There are a number of ways to test market, at the market level, at the store level and within individual households. The proliferation of scanner data has opened up a variety of "electronic test market" possibilities. Using information from the syndicated tracking services such as Nielsen's Scantrack and IRI's InfoScan, and others such as IRI's BehaviorScan, regular tracking is possible, Smith says. "You have access to scanner data and you can track not only what your brand is doing but what the competition is doing with weekly data points. That information wasn't available in the early 80s. With the syndicated tracking services going to scanning there are a lot of other options so you can get down to a detailed level of information."

BehaviorScan, for example, tracks the purchases of individual households within the test market cities, andmarketers can target those consumers with advertising and couponing through direct mail, newspapers and television.

Fed up

The failure of so many new products has given manufacturers more to worry about than just lost sales. With shelf space at a premium, many grocers and other retailers are fed up with the cost of stocking new products and removing ones that don't sell. They have begun charging those costs back to the manufacturer in the form of slotting fees and failure fees, Smith says.

"Some of that has been born out of frustration with the blizzard of new products that has emerged. A lot of them are not successful, and that's frustrating to the retailer, who has to put products on the shelves and take them off and spend time evaluating new products.
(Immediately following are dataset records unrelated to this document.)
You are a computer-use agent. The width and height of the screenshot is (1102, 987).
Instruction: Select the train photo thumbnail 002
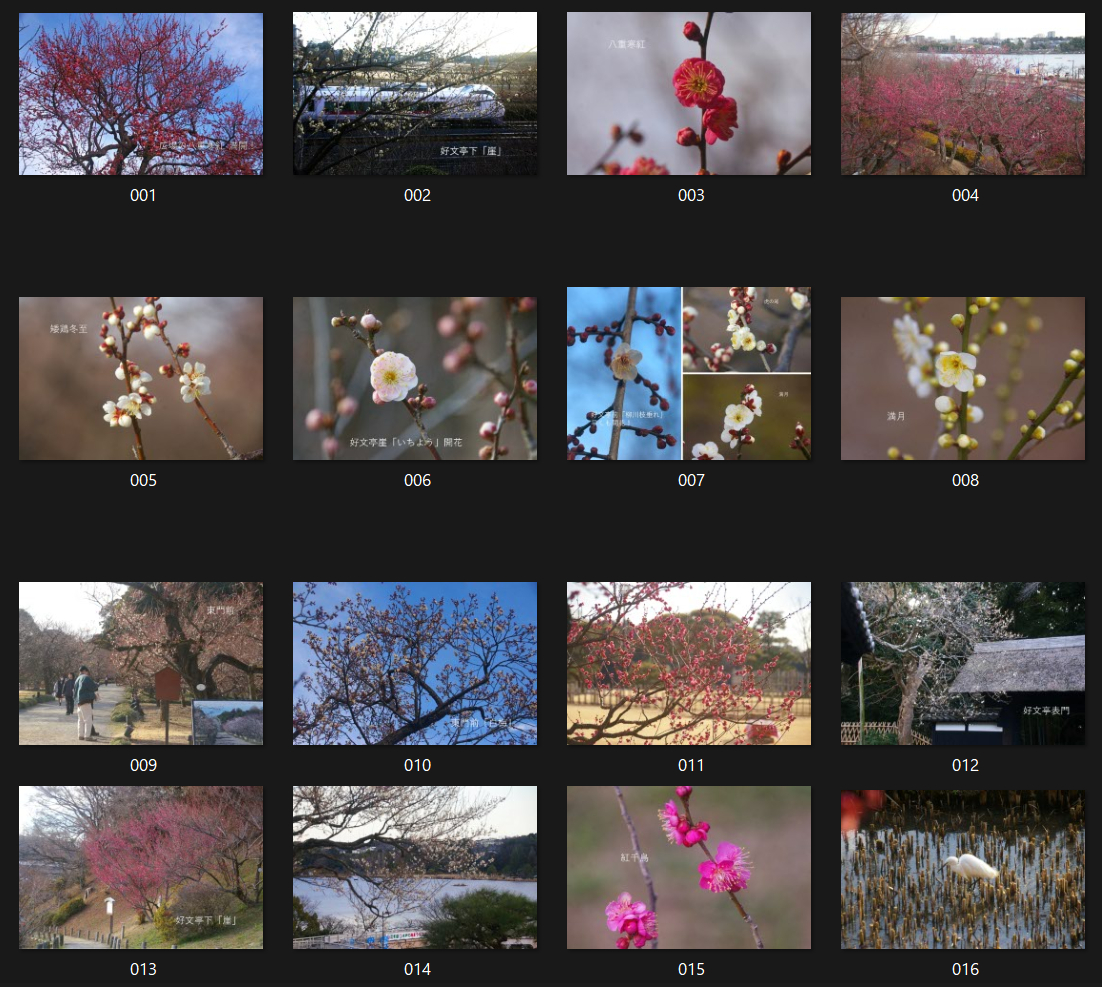[x=415, y=94]
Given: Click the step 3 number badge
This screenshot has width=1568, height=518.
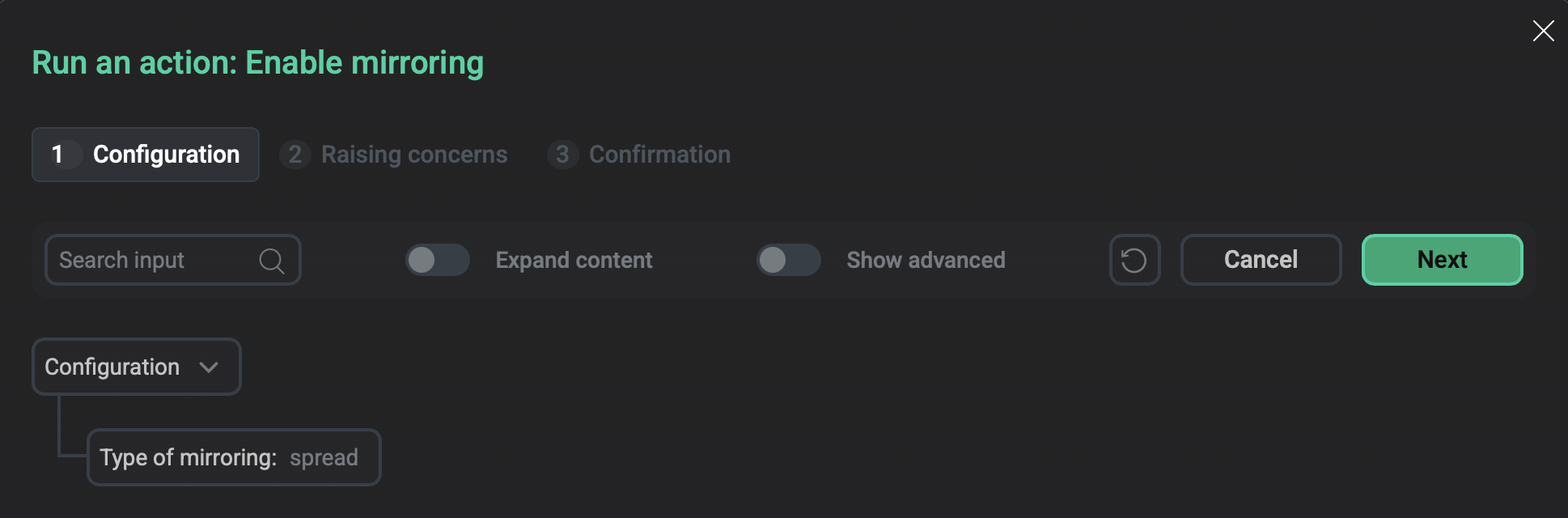Looking at the screenshot, I should (x=562, y=155).
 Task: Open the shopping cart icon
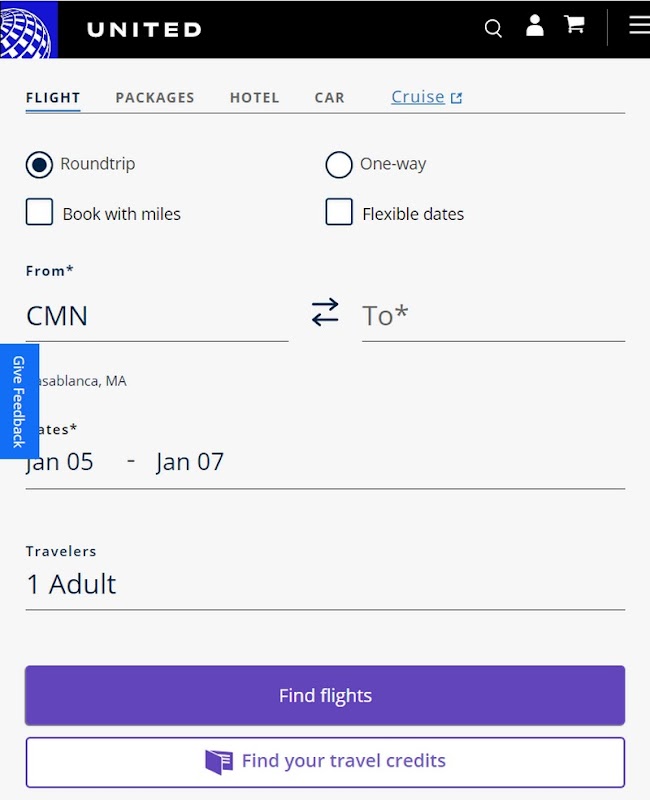(575, 26)
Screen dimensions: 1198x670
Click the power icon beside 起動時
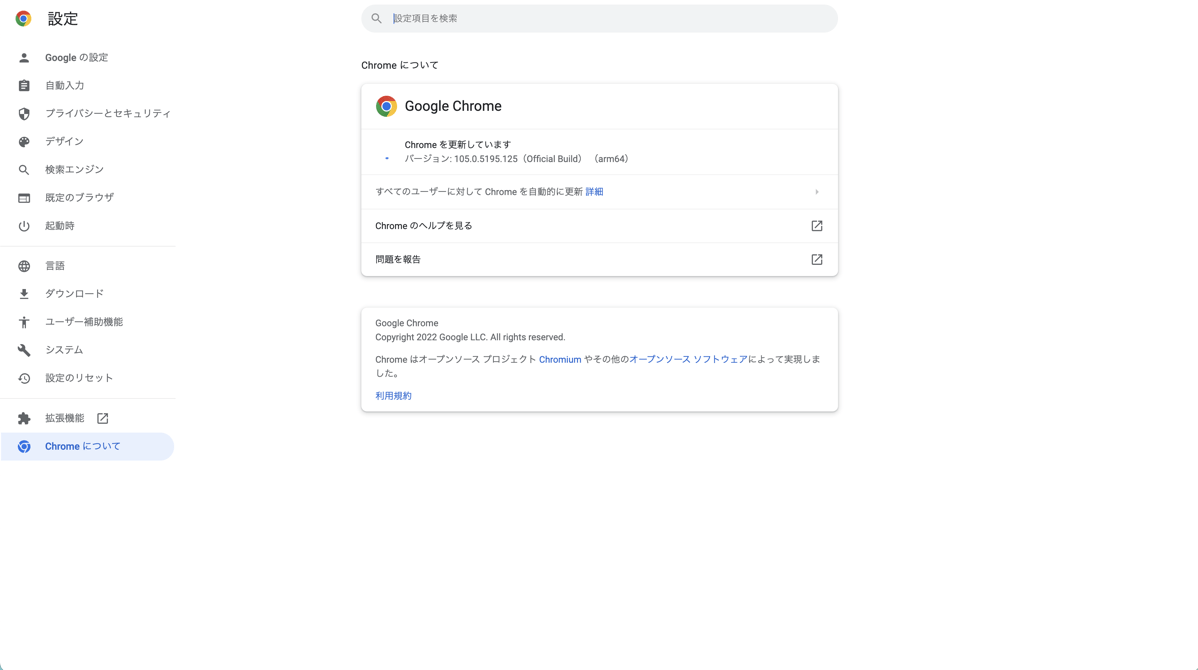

It's also frustrating for the consumer, who can't find the same product that was there last month and is having difficulty developing brand loyalty to products that seem to be in and out."

Key variable

Purchase cycle is a key variable in determining how long a company should test market. "For a short purchase cycle you're going to be able to see more quickly whether people have come back and bought the product a second or third time. If it's a longer cycle obviously you'll need to do a longer test. Most tests of new products tend to run six to twelve months."

Waiting that long to roll out a product can run counter to the short term focus that many companies have, Smith says. "It's the same focus that says, 'Let's promote the heck out of a brand instead of thinking about advertising and long term building.' Some of that may be the down side of the brand management concept. While there are a lot of positives associated with the brand management concept, one of the negatives is that people tend to be in positions on a particular brand for a short period of time and instead of thinking about the life cycle of a product they're looking for something they can prove to be a winner within a six month time period.

"If you're going to do your homework and really evaluate a test market before launching, it can take longer than six months, but I think it's in the longer term interests of the companies to think about finding products that are going to have staying power instead of just being in and out of the market quickly."

Be creative

To a company contemplating some test marketing, Smith offers an important piece of advice: be creative about designing a test market and using the data that come from it. "There are ways to conduct short term test markets that might only take three months. And there are ways to conduct them where you don't just test a single marketing plan, you test several simultaneously and that gives you more opportunities to win.

"Take those test market results and work creatively with the supplier to develop accurate sales stories for the trade to maximize opportunities for success. Our perception is that retailers are looking for more hard evidence of a product's potential when new products are brought to them.

"Obviously, I'm in the testing business, so I believe there should be more testing rather than less. But it's not as simple as deciding to do some testing. You need to do some careful planning and be creative about it. If you do that, it can turn out to be not just a win-win situation but win-win and win, for the manufacturer, the retailer and the consumer."